Using the information ::
a) Reproduce the passage on Cuba and China in a hypothetical war with the U.S., starting with "The BIG wild" and going on through "up at night.".
b) Carry on the passage about Cuba and China in a hypothetical war with the U.S. from where it ends.

Passage provided ::
··········

Castro would have made sure Cuba was in the war. IIRC his eagerness to nuke the US during the Cuban Missile Crisis terrified even the Soviets, so there would have been shooting at GITMO, if nowhere else. If Castro would have been deposed by slightly saner leadership or not is an open question. Given it's location the U.S. would have had to neutralize Cuba as a threat early on, though exactly what form that "neutralization" would have taken would have depended on what sort of resources the USA had available at the time,

The BIG wild card is what China would have done. IRL China and the USSR had a seven month undeclared shooting match on their mutual border in late 1969, just as India and China did in 1962. They might have stayed out of the fight, joined "The Great Socialist War of Liberation" against the U.S., or (and this is the least likely outcome) allied with the U.S. That last one was referred to as "The Soviet Nightmare Scenario"... a Chinese Army with an almost infinite supply of men, equipped by the USA with an almost infinite supply of gear. It was unlikely to occur in the 1980s, and VERY unlikely to occur in the 1960s, but it still kept the Soviet general staff up at night.

··········

Extracted entries ::
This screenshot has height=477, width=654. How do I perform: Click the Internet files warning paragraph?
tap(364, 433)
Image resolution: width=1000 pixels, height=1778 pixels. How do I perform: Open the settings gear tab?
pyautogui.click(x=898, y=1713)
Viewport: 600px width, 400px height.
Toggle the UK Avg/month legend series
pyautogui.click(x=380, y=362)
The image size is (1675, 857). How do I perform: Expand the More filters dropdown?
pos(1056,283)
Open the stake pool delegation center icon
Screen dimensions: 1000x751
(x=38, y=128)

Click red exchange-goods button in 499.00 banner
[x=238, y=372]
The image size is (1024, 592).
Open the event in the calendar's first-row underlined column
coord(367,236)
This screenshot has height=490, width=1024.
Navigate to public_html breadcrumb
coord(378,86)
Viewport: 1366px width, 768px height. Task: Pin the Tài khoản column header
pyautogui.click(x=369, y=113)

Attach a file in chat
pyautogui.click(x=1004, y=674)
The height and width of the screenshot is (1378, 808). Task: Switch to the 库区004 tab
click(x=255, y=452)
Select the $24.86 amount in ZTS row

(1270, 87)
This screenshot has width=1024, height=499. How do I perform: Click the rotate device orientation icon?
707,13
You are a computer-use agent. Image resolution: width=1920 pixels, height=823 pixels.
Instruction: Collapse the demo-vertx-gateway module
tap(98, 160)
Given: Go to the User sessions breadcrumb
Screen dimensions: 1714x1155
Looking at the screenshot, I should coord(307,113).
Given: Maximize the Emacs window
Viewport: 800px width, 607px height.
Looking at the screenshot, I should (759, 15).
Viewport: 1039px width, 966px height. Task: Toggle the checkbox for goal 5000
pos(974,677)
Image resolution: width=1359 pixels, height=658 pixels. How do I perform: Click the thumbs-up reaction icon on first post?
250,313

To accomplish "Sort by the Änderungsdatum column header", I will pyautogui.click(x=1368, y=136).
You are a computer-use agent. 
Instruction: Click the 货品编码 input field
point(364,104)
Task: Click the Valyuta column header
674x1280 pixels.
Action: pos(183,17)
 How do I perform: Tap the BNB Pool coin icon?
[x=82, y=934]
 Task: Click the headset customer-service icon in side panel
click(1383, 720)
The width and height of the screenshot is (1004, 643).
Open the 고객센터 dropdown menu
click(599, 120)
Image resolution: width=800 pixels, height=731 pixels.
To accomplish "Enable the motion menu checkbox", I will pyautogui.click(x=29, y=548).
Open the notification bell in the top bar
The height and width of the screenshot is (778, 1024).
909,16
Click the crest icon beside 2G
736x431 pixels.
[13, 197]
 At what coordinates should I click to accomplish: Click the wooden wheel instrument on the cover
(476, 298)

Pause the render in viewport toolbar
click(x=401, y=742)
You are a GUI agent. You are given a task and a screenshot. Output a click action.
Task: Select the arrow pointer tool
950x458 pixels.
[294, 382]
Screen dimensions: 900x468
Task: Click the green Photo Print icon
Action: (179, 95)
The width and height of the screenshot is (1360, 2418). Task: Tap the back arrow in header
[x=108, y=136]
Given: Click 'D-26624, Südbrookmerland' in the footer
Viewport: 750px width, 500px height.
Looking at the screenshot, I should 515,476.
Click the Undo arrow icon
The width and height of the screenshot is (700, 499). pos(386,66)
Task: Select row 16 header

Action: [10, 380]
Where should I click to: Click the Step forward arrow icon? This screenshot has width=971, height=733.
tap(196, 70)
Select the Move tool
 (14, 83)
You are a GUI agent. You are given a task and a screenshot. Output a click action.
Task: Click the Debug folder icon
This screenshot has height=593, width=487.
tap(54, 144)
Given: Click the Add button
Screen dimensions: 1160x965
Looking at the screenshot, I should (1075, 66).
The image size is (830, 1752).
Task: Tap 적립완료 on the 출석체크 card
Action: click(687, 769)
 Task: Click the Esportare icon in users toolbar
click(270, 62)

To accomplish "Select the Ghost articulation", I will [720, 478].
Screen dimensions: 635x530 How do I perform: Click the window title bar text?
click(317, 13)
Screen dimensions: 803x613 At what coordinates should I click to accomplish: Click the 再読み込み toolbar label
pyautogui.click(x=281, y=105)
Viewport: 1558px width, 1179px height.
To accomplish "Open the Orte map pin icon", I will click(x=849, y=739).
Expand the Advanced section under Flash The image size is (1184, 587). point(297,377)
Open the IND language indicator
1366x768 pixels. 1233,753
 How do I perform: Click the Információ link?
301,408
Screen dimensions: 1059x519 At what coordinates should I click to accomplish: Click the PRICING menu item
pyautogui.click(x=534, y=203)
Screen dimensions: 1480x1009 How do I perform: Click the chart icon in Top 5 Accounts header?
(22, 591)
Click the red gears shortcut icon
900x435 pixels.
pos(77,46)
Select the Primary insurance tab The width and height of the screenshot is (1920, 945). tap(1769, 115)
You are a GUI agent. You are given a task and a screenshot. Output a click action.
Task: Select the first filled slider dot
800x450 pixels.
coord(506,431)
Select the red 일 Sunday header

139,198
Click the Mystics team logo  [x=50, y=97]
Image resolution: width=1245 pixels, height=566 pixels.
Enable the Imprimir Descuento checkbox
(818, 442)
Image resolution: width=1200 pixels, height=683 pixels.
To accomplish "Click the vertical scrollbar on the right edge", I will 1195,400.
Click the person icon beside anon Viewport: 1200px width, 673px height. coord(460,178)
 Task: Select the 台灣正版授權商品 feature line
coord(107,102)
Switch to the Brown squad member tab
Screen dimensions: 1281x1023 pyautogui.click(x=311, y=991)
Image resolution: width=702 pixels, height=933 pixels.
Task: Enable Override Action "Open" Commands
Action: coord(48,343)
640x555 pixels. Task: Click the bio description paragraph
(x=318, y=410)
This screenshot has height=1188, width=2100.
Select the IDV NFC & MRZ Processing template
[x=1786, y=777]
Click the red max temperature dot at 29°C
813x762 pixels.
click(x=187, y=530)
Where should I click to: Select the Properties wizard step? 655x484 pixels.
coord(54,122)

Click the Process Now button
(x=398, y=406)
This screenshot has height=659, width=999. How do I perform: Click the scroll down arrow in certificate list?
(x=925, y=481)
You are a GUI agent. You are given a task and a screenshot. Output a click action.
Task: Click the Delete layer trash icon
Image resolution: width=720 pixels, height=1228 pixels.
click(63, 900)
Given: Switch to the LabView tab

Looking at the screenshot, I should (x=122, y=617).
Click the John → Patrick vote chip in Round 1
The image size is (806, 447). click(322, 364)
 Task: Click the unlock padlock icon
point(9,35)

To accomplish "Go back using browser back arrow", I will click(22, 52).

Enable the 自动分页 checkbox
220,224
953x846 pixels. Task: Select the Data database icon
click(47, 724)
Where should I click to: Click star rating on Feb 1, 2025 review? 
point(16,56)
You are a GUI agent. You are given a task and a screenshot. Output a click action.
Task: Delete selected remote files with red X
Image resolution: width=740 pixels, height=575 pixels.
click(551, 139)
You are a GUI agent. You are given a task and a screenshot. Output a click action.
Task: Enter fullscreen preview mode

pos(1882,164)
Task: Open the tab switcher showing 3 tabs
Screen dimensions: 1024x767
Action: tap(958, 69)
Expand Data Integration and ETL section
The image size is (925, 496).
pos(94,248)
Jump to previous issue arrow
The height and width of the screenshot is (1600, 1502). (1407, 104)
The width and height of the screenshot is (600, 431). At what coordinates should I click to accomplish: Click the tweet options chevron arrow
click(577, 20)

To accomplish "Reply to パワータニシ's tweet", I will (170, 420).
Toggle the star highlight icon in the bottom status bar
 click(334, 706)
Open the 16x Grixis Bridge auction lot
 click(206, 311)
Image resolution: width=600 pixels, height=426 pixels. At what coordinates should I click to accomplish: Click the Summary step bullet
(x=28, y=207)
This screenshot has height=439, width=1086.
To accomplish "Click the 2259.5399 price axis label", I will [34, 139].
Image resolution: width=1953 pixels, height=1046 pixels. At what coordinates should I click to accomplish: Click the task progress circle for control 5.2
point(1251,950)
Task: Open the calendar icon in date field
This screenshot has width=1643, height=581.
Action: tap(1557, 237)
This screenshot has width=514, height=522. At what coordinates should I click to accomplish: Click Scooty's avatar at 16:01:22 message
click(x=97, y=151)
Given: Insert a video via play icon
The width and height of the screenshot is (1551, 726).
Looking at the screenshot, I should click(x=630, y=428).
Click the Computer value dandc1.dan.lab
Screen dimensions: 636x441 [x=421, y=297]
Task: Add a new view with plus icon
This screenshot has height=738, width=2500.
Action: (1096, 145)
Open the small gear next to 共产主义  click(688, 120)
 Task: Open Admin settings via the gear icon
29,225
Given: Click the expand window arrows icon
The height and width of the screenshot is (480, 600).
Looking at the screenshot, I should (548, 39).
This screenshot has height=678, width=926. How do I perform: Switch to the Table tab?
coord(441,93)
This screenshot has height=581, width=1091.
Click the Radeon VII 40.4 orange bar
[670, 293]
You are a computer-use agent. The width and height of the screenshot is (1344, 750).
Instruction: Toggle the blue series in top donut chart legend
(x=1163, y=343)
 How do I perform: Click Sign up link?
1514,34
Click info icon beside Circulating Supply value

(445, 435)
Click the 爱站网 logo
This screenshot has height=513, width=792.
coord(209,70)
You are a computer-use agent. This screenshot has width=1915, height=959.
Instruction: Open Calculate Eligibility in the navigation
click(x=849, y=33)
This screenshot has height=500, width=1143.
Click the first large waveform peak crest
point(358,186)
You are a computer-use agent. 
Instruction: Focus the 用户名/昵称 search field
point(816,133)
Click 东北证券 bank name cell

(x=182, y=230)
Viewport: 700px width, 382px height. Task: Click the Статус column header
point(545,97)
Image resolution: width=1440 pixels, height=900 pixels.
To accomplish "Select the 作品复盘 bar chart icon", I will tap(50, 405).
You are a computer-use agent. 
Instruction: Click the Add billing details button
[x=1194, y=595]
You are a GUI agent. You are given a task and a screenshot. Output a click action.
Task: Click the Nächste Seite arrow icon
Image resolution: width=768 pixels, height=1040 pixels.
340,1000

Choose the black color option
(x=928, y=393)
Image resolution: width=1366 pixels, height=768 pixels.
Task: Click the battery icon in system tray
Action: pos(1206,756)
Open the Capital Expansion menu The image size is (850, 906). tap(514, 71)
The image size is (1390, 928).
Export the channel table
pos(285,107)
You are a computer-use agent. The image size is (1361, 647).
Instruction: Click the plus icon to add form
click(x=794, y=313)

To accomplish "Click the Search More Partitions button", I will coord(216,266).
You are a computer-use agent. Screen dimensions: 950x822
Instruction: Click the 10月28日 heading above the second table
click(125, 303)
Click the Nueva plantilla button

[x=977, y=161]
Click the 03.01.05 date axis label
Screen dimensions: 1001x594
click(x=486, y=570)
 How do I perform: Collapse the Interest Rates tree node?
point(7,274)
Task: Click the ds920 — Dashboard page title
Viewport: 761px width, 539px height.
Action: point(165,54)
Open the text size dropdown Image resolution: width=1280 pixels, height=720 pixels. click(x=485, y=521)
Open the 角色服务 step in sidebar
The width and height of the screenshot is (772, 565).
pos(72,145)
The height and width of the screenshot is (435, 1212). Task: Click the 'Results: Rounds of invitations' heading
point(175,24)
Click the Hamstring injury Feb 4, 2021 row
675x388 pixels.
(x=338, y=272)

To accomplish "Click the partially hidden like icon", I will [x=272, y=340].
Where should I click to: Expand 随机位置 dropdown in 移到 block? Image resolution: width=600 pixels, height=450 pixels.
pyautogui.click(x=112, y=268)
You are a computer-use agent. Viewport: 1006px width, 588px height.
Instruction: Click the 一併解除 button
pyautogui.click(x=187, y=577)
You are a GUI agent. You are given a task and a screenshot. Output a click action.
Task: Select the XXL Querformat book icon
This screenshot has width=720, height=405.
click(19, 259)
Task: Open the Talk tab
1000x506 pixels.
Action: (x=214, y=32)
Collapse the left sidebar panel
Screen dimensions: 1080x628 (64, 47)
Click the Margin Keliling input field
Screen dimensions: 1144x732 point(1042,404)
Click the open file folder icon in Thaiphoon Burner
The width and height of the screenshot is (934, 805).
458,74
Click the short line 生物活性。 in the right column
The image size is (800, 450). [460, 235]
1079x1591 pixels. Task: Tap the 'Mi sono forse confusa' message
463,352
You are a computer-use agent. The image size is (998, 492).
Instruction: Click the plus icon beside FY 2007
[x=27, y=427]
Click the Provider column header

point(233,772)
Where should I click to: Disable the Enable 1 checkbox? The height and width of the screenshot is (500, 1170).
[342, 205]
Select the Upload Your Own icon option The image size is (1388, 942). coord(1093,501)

··········

Task responses ::
a)
The BIG wild card is what China would have done. IRL China and the USSR had a seven month undeclared shooting match on their mutual border in late 1969, just as India and China did in 1962. They might have stayed out of the fight, joined "The Great Socialist War of Liberation" against the U.S., or (and this is the least likely outcome) allied with the U.S. That last one was referred to as "The Soviet Nightmare Scenario"... a Chinese Army with an almost infinite supply of men, equipped by the USA with an almost infinite supply of gear. It was unlikely to occur in the 1980s, and VERY unlikely to occur in the 1960s, but it still kept the Soviet general staff up at night.

b)
In an NON-nuclear situation eventually the U.S. economic superiority would have won out. How this would have been expressed and what form it would have taken we can't know; but unless the Soviets found some way of destroying the American industrial base, sooner or later they would have found themselves facing more tanks, ships, and planes than they had the ability to stop.

Furthermore (as the Ukraine invasion again showed) logistics has never been Russian/Soviet strong suit. The Soviet economy might have been good at turning out tanks, but it sucked at turning out the trucks needed to keep those tanks supplied with gasoline, and the tank crews supplied with ammo, food, warm clothing... and it also sucked at producing food, warm clothing and gasoline for that matter...not to mention maps, radios, spare parts and medical supplies and pretty much everything else. Stealing trucks and trains from the civilian economy would have made the already FUBAR Soviet food distribution system even worse, and something akin to the food riots that took Germany out of WW1 would have been a very real possibility. The Soviets would have STARTED the war with an economy that was unable to properly feed and clothe all its' people and things would have just gotten worse from there... and that doesn't account for various "liberation movements" springing up in Eastern Europe and blowing up trains and bridges and such. Things would have been cold, hungry, scary and dark in Europe.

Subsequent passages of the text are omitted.